As well as being physically strong, I also feel mentally fresh. After the European Championships in October, I skipped the UCI Track Cycling World Cup in Mexico and instead went out to Mallorca to train on my own for a couple of weeks and that was just what I needed. It recharged my batteries and, when I returned to competition, I was at a much higher level.

Space can be good sometimes because team pursuit training can be very intense, but at the same time I didn’t want to be away too long because competition for places is so fierce that taking breaks can be a dangerous game to play.

Image: Rowsell took a break from competition at the end of last season

That said, keeping our places in the team is not the only things on our minds these days, because for some of us, weddings are now right up there, too.

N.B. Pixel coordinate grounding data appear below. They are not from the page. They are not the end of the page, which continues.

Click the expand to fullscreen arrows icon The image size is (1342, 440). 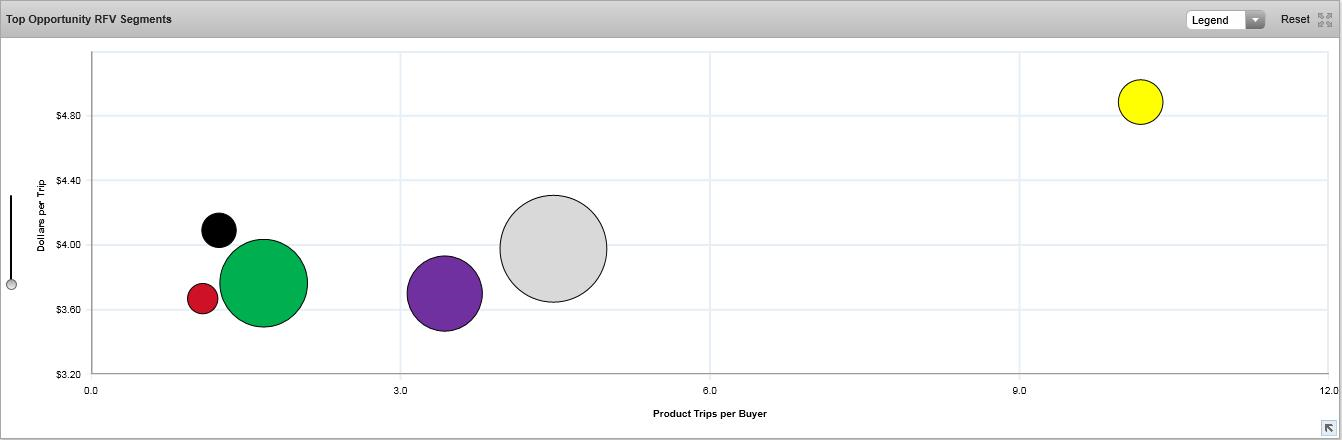click(1325, 20)
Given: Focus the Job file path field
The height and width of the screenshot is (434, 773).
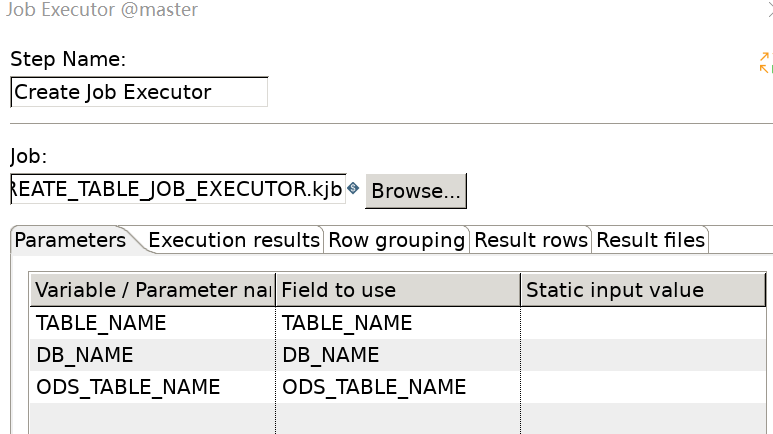Looking at the screenshot, I should click(178, 188).
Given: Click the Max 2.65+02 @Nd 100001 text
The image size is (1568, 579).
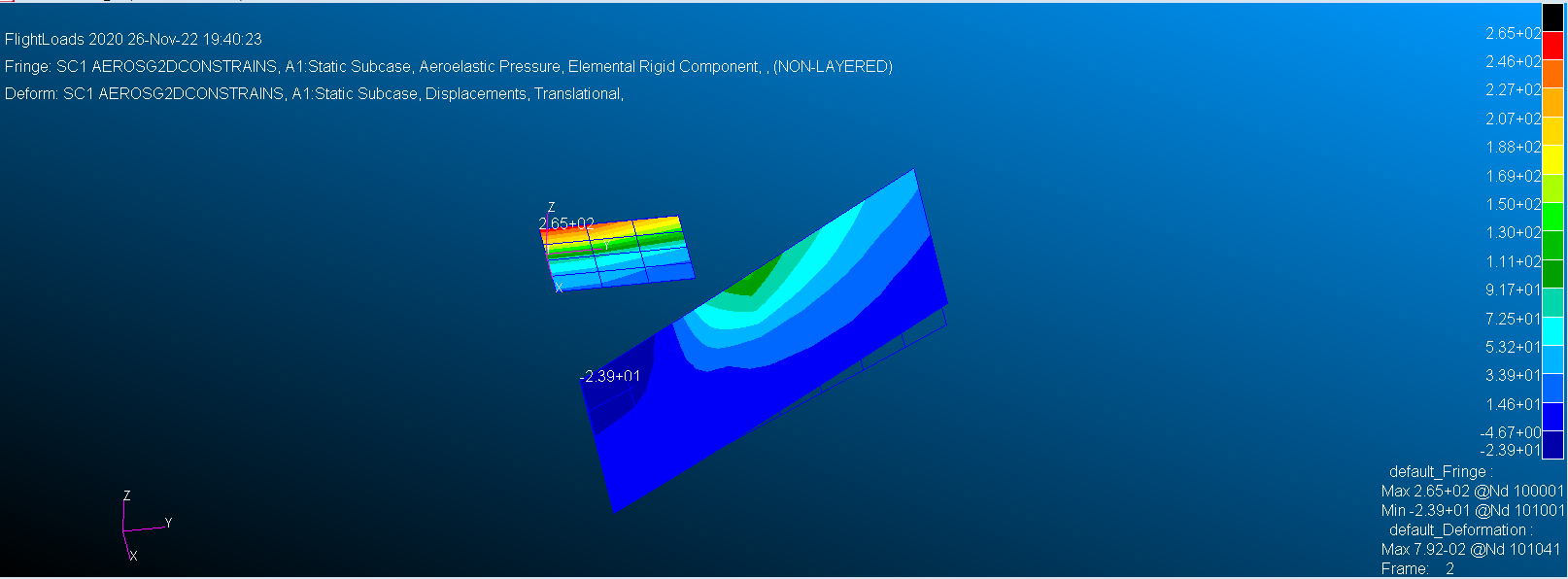Looking at the screenshot, I should tap(1472, 492).
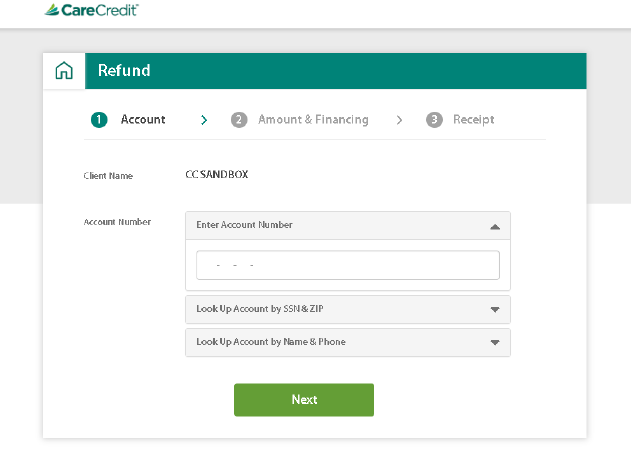This screenshot has width=631, height=450.
Task: Click the Refund header title
Action: click(x=124, y=71)
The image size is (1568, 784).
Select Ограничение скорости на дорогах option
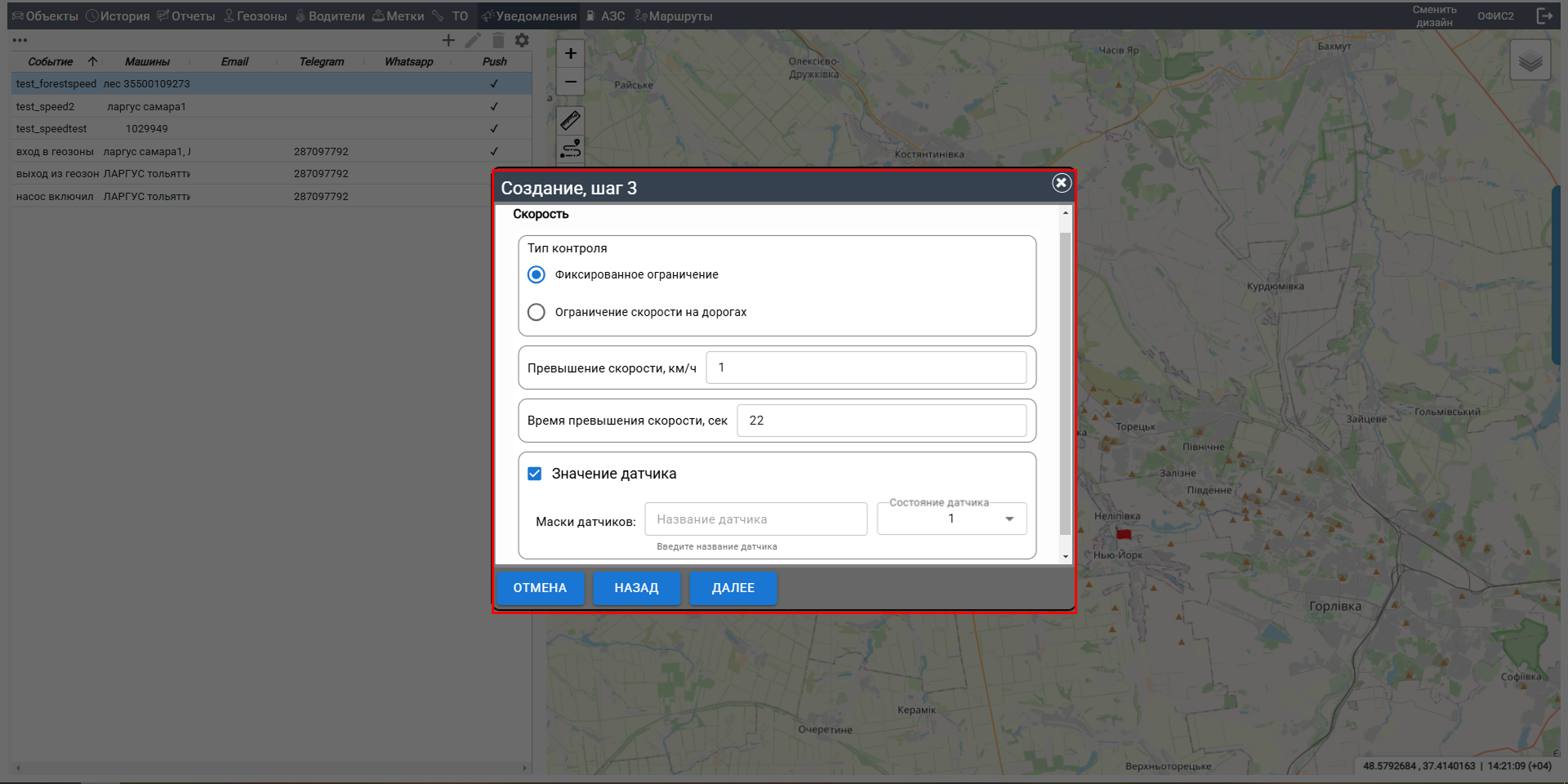click(x=537, y=312)
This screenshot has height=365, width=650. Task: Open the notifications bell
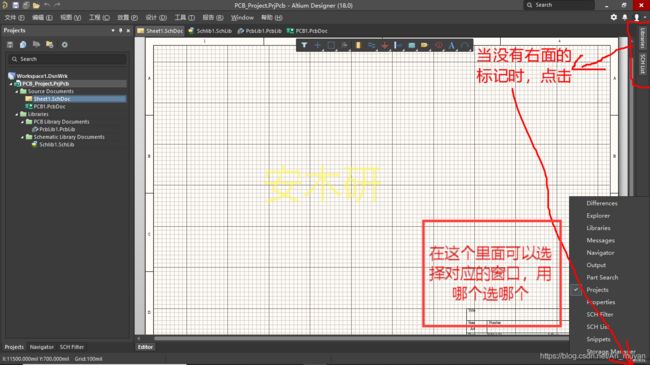[625, 17]
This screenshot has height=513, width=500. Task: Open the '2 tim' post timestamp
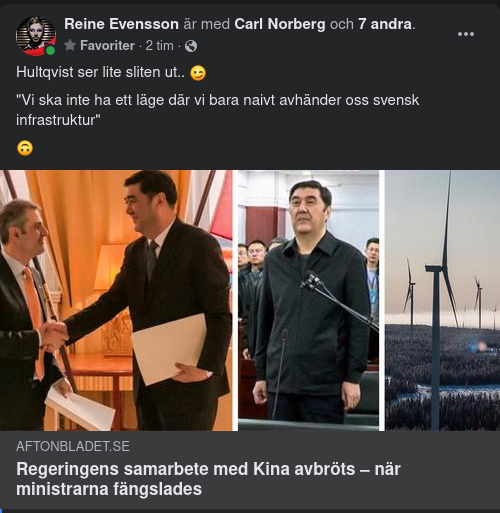(159, 46)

I became engaged last autumn, then Laura Trott became engaged to Jason Kenny around Christmas and Vicky Williamson, who is one of the sprinters, also got engaged, so there are three of us planning weddings.

There are wedding magazines all over the hotel now and it is a great way to distract yourself from the worries of racing. Instead of lying in bed at night stressing about how I am going to perform, I can just say to myself, ‘Nevermind that, what wedding cake am I going to have?’

Don’t get me wrong, though, these World Championships mean everything to me and when I take to the track over the next three days, gold medals will be the only thing on my mind.